After my first ever visit to Skegness, getting photos for my signalling book, I went on to write that it was our finest seaside terminus, with an impressive station building, a listed signal box and an intact six-platform layout, with semaphores and shunting signals controlling exit from each of those six platforms.
Since that March 2017 visit there has been a slight rationalisation of the layout, with removal of the exit signal and a section of rail from platform 6, yet much of the charm remains, along with all of the other semaphores I had photographed five years ago.
While the basic hourly train service to and from Nottingham only requires the use of one platform, it is clear from the state of the surfaces that four platforms remain useable (platforms 2-5), with platform 6 clearly out of use and the condition of platform 7 indicating that it could not be used, although it remains signalled.

At the far end of platforms 3 & 4 stands the Grade II-Listed box Great Northern Railway (GNR) signal box, dating from 1882 and extended in 1900, when its 80-lever frame was installed. Semaphores alongside the box comprise exit signals from platform 2/3/4/5/7 with shunting arms beneath those for platforms 2/4/5 and discs for platforms 3 and 7.

Looking beyond the box there are down home and outer home signals, with an up section signal and a fixed down distant signal beyond it. A little-used carriage siding with run-round loop stands to the north of the line on the approach to the station, with a shunting arm controlling exit from it.

In the citation for its listing, Skegness Signal Box is described as “a rare example of a timber-framed Type 1 GNR box, and the largest of this type to survive…both external and internal detail survive well, including its lever frame.” From an historical perspective, the 1900 enlargement “illustrates the need to accommodate a longer frame as the amount of track at the station expanded in response to the increase of traffic.”

As I discovered on my last visit here in January 2020, the best vantage point from which to see trains arriving and leaving, as well as passing the box and its semaphore signals, is from a foot crossing of the line a few hundred yards south of the station, behind a huge Tesco supermarket.
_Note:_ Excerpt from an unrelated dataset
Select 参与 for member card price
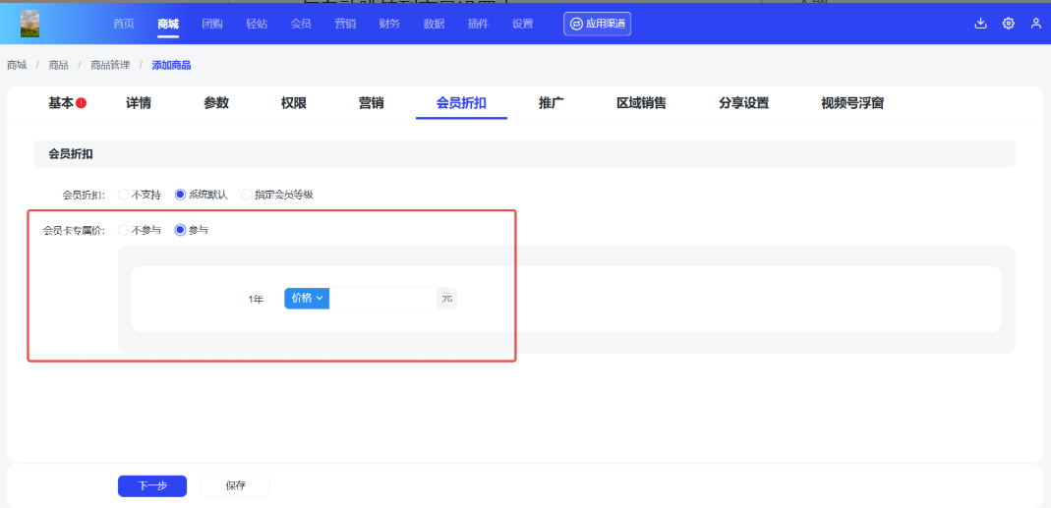This screenshot has height=508, width=1051. (x=180, y=230)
From here there is a chance to see incoming trains passing the two home signals, as they slow down to 10mph on approach to the signal box and station. All trains seem to use platform 4 under the current timetable, though on the day of my visit it was clear that platform 5 had also seen a train in the recent past.

Standing on the concourse of Skegness station is this statue of the Jolly Fisherman, who was created by an artist named John Hassall for a Great Northern Railway advertising poster in 1908 and whose tagline “Skegness is SO bracing” made it one of the most famous holiday adverts of all time, and helped put the town firmly on tourist map.

Skegness will at last be seeing more than one train at a time when summer Saturday specials return to the route later this year. From 23 July until 10 September 2022 EMR will be operating two Derby-Skegness round trips, using its Class 180 fleet, departing Derby at 07.58 and 09.23 and returning from Skegness at 11.42 and 13.44.

Returning to Grantham aboard the 18.15 service to Nottingham following my day in Skegness on 28 April 2022 it was heartening and impressive to see that four of the five semaphore distant signals along the 36 route miles between Wainfleet and Ancaster had been pulled off – those at Wainfleet, Bellwater Junction, Hubbert’s Bridge and Ancaster, with only the one at Heckington remaining at caution.